Beginning only comes with two core daemons, hostname and randomseed which are considered to be important enough to be part of the default installation. All other daemon scripts written so far are located in beginning-scripts and are almost certainly needed if you wish to have a nice default system.

See beginning-scripts's README for usage.

Defaults

  • The PID 1 will be installed to $(PREFIX)$(bindir)/begin. To use it as the default init system, either add init=/bin/begin to your kernel's boot parameters, or make a symlink at /bin/init that points to begin.
  • A reboot/shutdown/poweroff/halt program is installed to $(PREFIX)$(bindir)/reboot. Run it as root to reboot, make a symlink to it named poweroff, halt, and shutdown in order to turn off the system.

Usage

After installation, /bin/begin will need to be linked to /bin/init. Or, you can just add init=/bin/begin to the kernel command line if you wish.

Rationale and Design choices

Prior art: OpenBSD init, systemd, Arch Linux initscripts, sinit

Beginning is my response to systemd and friends. I've used systemd, Upstart, OpenRC, Arch Linux's initscripts, and basically all of them leave a bit to be desired, are annoying to use, feel inconsistent, or do too much.

The philosophy behind it is very much akin to how BSD-style inits work.

Configuration is intended to be flexible, but not overbearing; in addition, I want it to be as deterministic as it can. The program should not have any functionality which decides for the user; things like providers for virtuals, order to run daemons in, and so on, should all be determined and executed the same way each time. While this does mean it requires some initial set up before you can safely reboot with Beginning as your init, it means that you can expect it to always run the same way, regardless of what changes on your system. (aside from obvious things such as removing daemons and stuff)
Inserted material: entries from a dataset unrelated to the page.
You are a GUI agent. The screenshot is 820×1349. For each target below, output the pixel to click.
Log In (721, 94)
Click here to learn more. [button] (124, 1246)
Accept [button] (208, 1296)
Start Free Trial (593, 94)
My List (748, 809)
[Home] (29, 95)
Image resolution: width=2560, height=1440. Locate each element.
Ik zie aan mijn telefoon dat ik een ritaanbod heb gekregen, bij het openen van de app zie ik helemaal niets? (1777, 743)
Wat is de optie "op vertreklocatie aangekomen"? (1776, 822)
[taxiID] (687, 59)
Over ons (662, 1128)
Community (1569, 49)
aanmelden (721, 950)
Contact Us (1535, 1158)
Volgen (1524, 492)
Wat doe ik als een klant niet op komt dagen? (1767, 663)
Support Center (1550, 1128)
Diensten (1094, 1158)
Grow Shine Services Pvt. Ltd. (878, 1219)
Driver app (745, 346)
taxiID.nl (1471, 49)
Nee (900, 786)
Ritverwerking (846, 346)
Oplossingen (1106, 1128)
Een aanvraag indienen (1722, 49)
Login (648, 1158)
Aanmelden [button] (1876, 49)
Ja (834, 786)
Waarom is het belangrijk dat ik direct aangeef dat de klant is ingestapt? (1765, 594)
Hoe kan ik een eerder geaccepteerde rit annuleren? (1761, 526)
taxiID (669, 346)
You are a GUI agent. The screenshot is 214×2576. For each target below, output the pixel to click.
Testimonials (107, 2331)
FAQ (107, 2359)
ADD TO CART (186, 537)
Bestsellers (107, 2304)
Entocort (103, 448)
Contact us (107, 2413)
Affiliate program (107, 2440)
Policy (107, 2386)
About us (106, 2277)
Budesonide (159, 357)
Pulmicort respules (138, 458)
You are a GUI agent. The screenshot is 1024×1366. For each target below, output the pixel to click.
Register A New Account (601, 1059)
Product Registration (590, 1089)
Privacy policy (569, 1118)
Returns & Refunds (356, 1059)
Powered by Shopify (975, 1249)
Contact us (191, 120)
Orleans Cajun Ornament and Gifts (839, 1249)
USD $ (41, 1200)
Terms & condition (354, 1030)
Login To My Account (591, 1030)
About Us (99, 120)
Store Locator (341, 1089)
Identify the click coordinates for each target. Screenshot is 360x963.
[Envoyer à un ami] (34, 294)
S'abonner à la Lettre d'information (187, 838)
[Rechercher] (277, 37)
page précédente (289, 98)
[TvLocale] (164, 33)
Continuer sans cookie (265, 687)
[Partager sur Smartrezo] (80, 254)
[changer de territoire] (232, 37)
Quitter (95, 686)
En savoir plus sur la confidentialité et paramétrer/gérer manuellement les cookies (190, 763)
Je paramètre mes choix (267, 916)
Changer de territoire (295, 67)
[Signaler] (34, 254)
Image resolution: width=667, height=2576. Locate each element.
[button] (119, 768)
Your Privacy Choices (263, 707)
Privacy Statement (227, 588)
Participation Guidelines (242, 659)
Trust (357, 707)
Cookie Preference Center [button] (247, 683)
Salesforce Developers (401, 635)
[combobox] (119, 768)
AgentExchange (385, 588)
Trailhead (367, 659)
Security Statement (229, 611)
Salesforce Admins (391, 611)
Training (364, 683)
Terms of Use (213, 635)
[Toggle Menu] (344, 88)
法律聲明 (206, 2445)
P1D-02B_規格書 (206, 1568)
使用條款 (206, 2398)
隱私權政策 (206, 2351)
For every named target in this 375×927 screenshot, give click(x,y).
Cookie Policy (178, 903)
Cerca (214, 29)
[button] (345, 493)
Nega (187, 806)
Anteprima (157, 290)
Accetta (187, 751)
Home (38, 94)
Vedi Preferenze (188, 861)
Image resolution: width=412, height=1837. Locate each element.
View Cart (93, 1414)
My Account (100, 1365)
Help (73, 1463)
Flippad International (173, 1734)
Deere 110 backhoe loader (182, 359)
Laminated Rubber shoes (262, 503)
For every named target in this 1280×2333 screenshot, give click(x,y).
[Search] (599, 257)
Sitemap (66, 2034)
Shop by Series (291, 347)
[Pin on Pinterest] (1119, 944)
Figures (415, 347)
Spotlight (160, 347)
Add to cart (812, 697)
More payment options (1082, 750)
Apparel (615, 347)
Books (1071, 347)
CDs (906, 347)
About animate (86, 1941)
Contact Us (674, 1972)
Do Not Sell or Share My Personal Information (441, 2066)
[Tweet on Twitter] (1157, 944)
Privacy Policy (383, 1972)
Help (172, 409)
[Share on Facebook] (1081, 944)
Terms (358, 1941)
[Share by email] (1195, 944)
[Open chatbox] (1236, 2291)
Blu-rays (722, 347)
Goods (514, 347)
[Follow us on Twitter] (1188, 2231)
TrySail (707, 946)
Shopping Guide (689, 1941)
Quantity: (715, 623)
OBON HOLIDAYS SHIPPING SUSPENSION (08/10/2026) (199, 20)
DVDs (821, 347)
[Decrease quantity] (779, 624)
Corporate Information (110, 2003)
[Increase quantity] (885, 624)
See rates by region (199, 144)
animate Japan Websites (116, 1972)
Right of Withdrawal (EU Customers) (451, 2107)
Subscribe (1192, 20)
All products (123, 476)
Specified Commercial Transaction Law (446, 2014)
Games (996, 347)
You could also consider this to be a demonstration of just how simple init systems really need to be; the most complex part of this is probably the daemon dependency resolution.

The actual init program is just 34 SLOC, because all init has to do is sleep forever, and handle shutdown and reboot signals. bash takes care of reparenting children processes for us.

Beginning can be ran with theoretically any sensible filesystem layout, but for intents of compatibility and forward-looking practices, it expects the filesystem to loosely adhere to systemd's own file-hierarchy(7) guidelines.

file-hierarchy(7) is used because it provides some compatibility with programs that expect the layout, distributions which have adopted it, as well as the author liking it.

What it does have

  • PID 1
    • Only handles shutdown, reboot, and starting the service manager
  • Service management
    • Daemon starting, with dependency resolution
    • Virtuals, with customizable providers for them (network/syslog/udev, etc.)
    • rc, the main way for interacting with Beginning
    • rc.conf, which allows for lots of configuration

What it does not have

  • No runlevels (telinit 1, systemctl start multi-user.target, etc.)
  • No network management (use a separate daemon for that)
  • No socket managing
    • Not enough possible benefits of using sockets for daemons. If you have to keep starting and stopping sshd instances when users come and go to conserve resources, you might have bigger problems on your hands.
  • No enable/disable functionality in rc
    • Keeping in line with having deterministic functionality, it seems to me that having the boot sequence be affected by a command line program, rather than explicit configuration editing would go against Beginning's philosophy.
    • OpenBSD apparently switched to using key=value format for their rc.conf; but we don't want to do that because having functions in rc.conf is nice.